**Saved data entries:**

+ + +

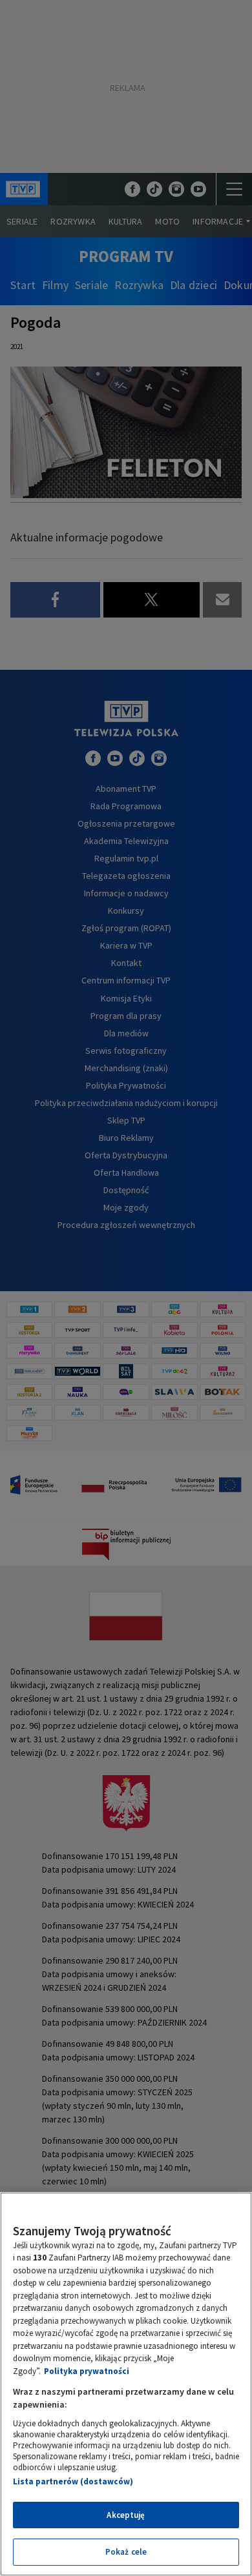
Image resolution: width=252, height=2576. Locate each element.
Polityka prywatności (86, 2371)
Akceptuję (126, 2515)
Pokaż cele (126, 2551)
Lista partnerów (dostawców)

+ + +

The line containing "Akceptuję (126, 2515)" opens the range, and the last line of the entries closes it; copy that range exactly.

Akceptuję (126, 2515)
Pokaż cele (126, 2551)
Lista partnerów (dostawców)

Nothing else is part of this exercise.